Esta desconexión entre la realidad geopolítica y la fe en el pacifismo absoluto ha convertido a Europa en un continente vulnerable y débil ante adversarios que no comparten sus valores ni su visión del mundo.
La cobardía Interesada
En muchos casos, el pacifismo de Europa ha sido menos una convicción moral que una justificación conveniente para evitar asumir responsabilidades. La reducción del gasto en defensa no solo responde a una visión utópica del mundo, sino también a la comodidad de delegar la seguridad en terceros, principalmente Estados Unidos y la OTAN. Esta estrategia ha permitido a muchos países europeos destinar más recursos a sus Estados de bienestar, sin preocuparse por el costo de la defensa propia.

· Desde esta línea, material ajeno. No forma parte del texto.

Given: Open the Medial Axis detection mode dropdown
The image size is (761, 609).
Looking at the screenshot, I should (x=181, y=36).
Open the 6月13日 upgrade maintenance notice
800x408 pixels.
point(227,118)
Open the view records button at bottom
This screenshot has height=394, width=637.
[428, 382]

Sin embargo, este modelo ha mostrado sus límites. La crisis ucraniana ha evidenciado que, cuando un conflicto serio estalla en su propio continente, Europa no tiene la capacidad militar ni la voluntad política para responder de forma efectiva. La necesidad de depender nuevamente del apoyo militar estadounidense para asistir a Ucrania confirma la incapacidad europea para sostener su propia seguridad.
¿Un punto de inflexión?
Los acontecimientos recientes han generado un despertar incipiente en ciertos sectores de la política europea. Países como Polonia y los Estados Bálticos han aumentado su gasto militar y han reforzado sus capacidades defensivas, conscientes de la amenaza real que representa Rusia. Alemania, tras décadas de recortes militares, ha anunciado planes para reforzar su ejército, aunque con muchas reservas.

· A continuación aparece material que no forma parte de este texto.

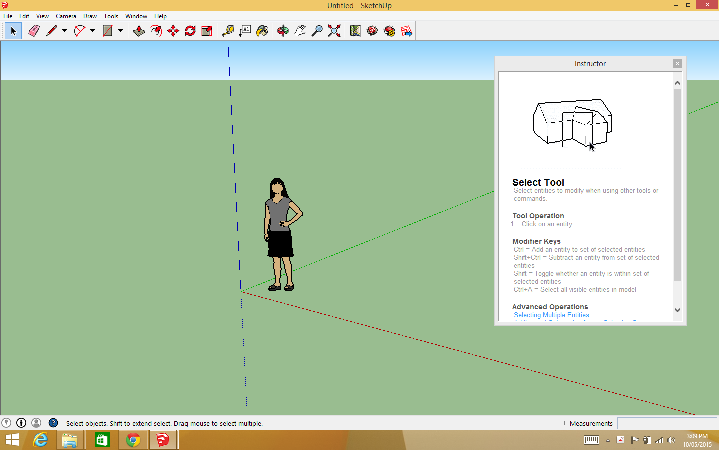Screen dimensions: 719x450
Task: Choose the Scale tool
Action: pyautogui.click(x=206, y=31)
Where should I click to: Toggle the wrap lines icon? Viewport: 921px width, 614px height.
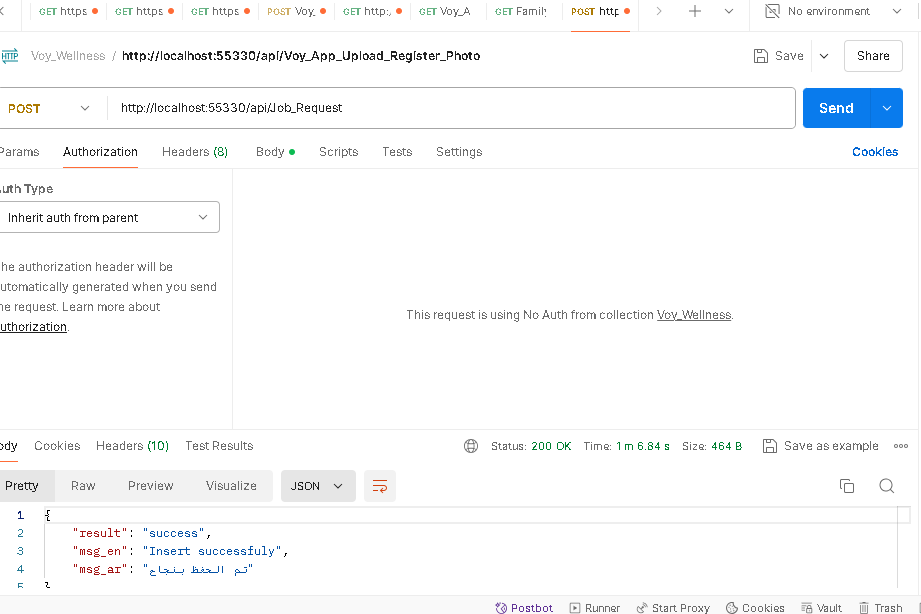coord(380,486)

A pesar de estos movimientos, el cambio es lento y está lleno de resistencias internas. Una parte significativa de la opinión pública europea sigue aferrada a la idea de que la guerra es un fenómeno del pasado y que el diálogo puede resolver cualquier conflicto. Esta mentalidad no solo es ingenua, sino que pone en riesgo la estabilidad y seguridad del continente.
Europa ha transitado de ser un continente marcado por la guerra a uno en el que el pacifismo extremo ha debilitado su posición en el mundo. Mientras que el ideal de la paz es noble y deseable, no puede sustentarse en la negación de las realidades geopolíticas. Sin un cambio de enfoque, el Viejo Continente corre el riesgo de seguir siendo un actor irrelevante en los grandes conflictos del siglo XXI, confiando en que otros asuman su defensa mientras mantiene una postura de superioridad moral que, en la práctica, solo oculta su vulnerabilidad.
Europa debe recordar que la paz no se garantiza con buenas intenciones, sino con la capacidad y la voluntad de defenderla.